## Extracted entries
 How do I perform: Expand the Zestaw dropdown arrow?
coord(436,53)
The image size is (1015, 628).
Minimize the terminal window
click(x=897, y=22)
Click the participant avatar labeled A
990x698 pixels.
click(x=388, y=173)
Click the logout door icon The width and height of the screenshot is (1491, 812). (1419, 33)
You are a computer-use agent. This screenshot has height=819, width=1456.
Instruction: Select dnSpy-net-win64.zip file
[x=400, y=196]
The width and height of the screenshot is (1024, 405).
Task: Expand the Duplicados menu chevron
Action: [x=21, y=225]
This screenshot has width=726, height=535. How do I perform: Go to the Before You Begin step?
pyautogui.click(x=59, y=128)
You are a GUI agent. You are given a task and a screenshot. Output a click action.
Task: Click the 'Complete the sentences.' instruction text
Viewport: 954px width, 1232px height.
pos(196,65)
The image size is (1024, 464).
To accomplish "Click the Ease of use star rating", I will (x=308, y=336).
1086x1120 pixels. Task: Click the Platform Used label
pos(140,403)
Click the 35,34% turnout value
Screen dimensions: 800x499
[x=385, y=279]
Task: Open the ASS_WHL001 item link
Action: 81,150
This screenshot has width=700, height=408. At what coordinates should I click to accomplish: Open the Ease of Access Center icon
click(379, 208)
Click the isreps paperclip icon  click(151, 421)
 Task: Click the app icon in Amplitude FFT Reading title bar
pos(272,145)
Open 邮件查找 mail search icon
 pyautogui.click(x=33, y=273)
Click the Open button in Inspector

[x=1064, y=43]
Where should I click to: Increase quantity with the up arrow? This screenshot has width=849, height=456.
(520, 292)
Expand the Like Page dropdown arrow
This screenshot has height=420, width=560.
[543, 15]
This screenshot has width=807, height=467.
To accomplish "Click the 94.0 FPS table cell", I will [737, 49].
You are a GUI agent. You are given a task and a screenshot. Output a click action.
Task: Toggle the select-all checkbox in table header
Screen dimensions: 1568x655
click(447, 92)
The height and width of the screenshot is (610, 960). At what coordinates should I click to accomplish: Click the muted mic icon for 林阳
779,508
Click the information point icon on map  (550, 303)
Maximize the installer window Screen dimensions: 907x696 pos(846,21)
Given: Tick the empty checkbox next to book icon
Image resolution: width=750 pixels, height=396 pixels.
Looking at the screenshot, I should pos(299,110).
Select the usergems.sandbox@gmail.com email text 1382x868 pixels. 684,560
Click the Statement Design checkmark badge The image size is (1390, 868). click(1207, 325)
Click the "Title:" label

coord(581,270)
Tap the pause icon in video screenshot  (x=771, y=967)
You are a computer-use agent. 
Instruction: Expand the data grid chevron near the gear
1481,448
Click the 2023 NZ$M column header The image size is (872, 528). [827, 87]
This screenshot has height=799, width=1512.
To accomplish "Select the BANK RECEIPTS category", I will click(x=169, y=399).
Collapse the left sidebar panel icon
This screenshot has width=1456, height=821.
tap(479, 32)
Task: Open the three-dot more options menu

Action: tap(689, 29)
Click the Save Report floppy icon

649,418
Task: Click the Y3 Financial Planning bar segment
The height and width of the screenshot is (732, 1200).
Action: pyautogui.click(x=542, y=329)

## Objective
Count the lines in the listing above that contain the string "table", treating case as significant, and reply with only that count.

## Response to this exercise
2